_Enunciado_.
Reproduce literalmente el tramo de los ítems que va desde su comienzo hasta la línea que contiene "coordinates (766, 392).", con ambos extremos incluidos.

*-*-*

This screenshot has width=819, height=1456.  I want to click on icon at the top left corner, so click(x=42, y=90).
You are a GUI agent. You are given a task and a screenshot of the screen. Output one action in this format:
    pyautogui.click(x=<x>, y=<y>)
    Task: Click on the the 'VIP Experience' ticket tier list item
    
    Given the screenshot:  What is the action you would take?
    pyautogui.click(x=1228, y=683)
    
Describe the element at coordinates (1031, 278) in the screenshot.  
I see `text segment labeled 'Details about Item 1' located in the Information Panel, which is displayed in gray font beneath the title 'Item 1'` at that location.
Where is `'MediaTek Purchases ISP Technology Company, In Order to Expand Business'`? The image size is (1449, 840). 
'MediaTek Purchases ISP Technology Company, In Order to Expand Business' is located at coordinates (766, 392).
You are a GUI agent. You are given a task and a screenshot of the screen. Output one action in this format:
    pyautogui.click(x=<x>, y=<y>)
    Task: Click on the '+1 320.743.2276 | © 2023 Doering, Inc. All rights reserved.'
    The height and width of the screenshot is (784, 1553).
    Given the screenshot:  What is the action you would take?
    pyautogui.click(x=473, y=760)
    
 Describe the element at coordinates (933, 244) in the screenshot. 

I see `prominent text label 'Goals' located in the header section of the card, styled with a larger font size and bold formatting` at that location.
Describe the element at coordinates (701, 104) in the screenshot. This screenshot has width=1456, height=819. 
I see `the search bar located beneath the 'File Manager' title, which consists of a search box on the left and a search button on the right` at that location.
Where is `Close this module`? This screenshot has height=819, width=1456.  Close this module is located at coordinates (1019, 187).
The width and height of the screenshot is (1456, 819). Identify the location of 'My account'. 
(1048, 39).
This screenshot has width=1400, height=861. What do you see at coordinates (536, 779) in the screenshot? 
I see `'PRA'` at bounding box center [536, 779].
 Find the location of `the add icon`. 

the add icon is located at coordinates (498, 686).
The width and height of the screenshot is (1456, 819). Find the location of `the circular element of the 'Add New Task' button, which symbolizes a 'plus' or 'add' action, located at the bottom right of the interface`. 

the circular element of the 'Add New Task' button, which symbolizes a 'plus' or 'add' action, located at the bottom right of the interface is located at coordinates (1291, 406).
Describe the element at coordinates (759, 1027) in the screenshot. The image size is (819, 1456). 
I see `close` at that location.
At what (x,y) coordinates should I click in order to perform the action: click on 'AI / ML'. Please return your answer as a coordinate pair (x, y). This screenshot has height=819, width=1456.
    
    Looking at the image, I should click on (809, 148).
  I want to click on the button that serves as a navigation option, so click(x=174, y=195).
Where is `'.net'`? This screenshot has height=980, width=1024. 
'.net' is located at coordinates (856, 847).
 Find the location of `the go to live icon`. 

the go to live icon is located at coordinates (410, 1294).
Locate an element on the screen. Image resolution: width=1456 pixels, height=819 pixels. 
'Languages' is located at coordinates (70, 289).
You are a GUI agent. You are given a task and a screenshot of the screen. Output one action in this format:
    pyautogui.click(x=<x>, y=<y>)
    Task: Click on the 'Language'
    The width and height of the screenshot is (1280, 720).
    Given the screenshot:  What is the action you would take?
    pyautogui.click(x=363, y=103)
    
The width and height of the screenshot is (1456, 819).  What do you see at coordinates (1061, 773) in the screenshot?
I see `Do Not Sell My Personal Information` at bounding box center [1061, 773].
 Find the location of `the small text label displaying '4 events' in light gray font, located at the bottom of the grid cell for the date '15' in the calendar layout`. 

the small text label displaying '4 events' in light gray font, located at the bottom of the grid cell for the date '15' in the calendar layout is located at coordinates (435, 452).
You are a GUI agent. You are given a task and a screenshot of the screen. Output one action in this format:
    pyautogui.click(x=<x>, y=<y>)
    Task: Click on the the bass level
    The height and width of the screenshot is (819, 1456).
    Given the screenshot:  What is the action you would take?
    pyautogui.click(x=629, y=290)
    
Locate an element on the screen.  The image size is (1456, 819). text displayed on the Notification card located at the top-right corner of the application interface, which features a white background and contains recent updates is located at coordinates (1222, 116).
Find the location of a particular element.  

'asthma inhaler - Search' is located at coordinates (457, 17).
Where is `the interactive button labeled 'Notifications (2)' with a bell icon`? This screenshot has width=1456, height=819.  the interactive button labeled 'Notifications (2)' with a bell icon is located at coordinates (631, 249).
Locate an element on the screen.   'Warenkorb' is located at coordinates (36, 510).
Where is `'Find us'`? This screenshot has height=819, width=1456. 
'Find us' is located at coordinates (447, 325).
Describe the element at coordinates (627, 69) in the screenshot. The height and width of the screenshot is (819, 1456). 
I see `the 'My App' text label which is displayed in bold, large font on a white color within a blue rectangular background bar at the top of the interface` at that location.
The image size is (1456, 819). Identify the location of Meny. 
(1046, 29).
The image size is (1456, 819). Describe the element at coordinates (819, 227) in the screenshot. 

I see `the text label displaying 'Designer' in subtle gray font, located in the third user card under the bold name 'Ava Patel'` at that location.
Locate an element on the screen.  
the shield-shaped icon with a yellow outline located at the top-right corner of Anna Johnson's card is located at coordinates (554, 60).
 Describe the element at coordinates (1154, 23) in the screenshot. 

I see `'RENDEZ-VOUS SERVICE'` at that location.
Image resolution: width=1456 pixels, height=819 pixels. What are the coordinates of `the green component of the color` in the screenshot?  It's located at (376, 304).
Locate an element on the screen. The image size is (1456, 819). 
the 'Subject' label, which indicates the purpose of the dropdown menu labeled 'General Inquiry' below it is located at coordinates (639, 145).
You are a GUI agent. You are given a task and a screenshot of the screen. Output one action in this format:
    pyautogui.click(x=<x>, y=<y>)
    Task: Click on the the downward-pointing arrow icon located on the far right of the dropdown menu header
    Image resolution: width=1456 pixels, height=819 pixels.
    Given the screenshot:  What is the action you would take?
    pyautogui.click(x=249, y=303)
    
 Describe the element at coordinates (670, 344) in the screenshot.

*-*-*

_Solución_.
This screenshot has width=819, height=1456.  I want to click on icon at the top left corner, so click(x=42, y=90).
You are a GUI agent. You are given a task and a screenshot of the screen. Output one action in this format:
    pyautogui.click(x=<x>, y=<y>)
    Task: Click on the the 'VIP Experience' ticket tier list item
    
    Given the screenshot:  What is the action you would take?
    pyautogui.click(x=1228, y=683)
    
Describe the element at coordinates (1031, 278) in the screenshot.  
I see `text segment labeled 'Details about Item 1' located in the Information Panel, which is displayed in gray font beneath the title 'Item 1'` at that location.
Where is `'MediaTek Purchases ISP Technology Company, In Order to Expand Business'`? The image size is (1449, 840). 
'MediaTek Purchases ISP Technology Company, In Order to Expand Business' is located at coordinates (766, 392).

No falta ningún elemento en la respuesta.